Infect Dis Rep. 2021 Apr 21;13(2):388-400. doi: 10.3390/idr13020037.
INTRODUCTION: Enteric fever, a systemic infection caused by Salmonella enterica Typhi and S. enterica Paratyphi is one of the most common infections in developing countries such as Nepal. Aside from irrational practices of antibiotic use, mutations in chromosomal genes encoding DNA gyrase and Topoisomerase IV and by plasmid mediated quinolone resistant (PMQR) genes are suggested mechanisms for the development of resistance to nalidixic acid and reduced susceptibility to ciprofloxacin. Regardless of high endemicity of enteric fever in Nepal, there is paucity of studies on prevalence and drug-resistance of the pathogen. Therefore, this study aimed to assess the antibiotic susceptibility pattern of Salmonella isolates and determine the minimum inhibitory concentration of ciprofloxacin.
METHODS: A total of 1298 blood samples were obtained from patients with suspected enteric fever, attending Sukraraj Tropical and Infectious Disease Hospital (STIDH) during March-August, 2019. Blood samples were inoculated immediately into BACTEC culture bottles and further processed for isolation and identification of Salmonella Typhi and S. Paratyphi. Axenic cultures of the isolates were further subjected to antimicrobial susceptibility testing (AST) by using the modified Kirby-Bauer disc diffusion method based on the guidelines by CLSI. The minimum inhibitory concentration (MIC) of ciprofloxacin was determined by agar-dilution method.

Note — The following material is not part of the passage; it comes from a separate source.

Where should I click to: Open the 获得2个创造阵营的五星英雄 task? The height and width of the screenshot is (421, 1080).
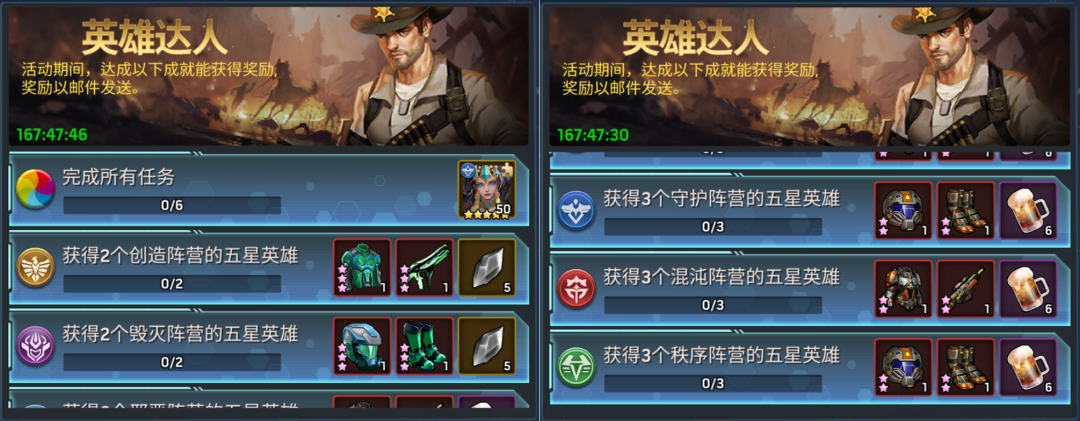point(269,267)
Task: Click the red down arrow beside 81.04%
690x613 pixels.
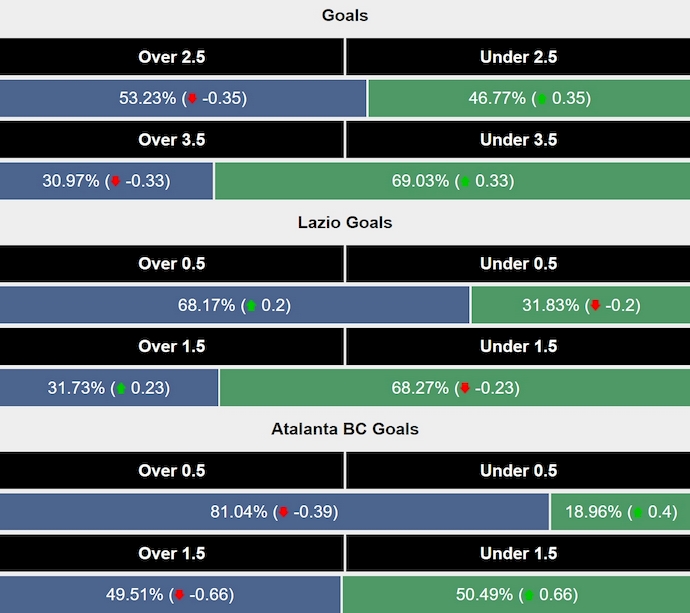Action: click(x=283, y=512)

RESULTS: Out of 1298 blood cultures, 40 (3.1%) were positive for Salmonella spp. among which 29 (72.5%) isolates were S. Typhi and 11 (27.5%) isolates were S. Paratyphi A. In AST, 12.5% (5/40), 15% (6/40) and 20% (8/40) of the Salmonella isolates were susceptible to nalidixic acid, ofloxacin and levofloxacin, respectively, whereas none of the isolates were susceptible to ciprofloxacin. The MIC value for ciprofloxacin ranged from 0.06-16 µg/mL in which, respectively, 5% (2/40) and 52.5% (21/40) of the isolates were susceptible and resistant to ciprofloxacin. None of the isolates showed multidrug-resistance (MDR) in this study.
CONCLUSION: This study showed high prevalence of quinolone-resistant Salmonella spp., while there was marked re-emergence of susceptibilities to traditional first option drugs. Hence, conventional first-line-drugs and third-generation cephalosporins may find potential usage as the empirical drugs for enteric fever. Although our reporting was free of MDR strains, extensive surveillance, augmentation of diagnostic facilities and treatment protocol aided by AST report are recommended for addressing the escalating drug-resistance in the country.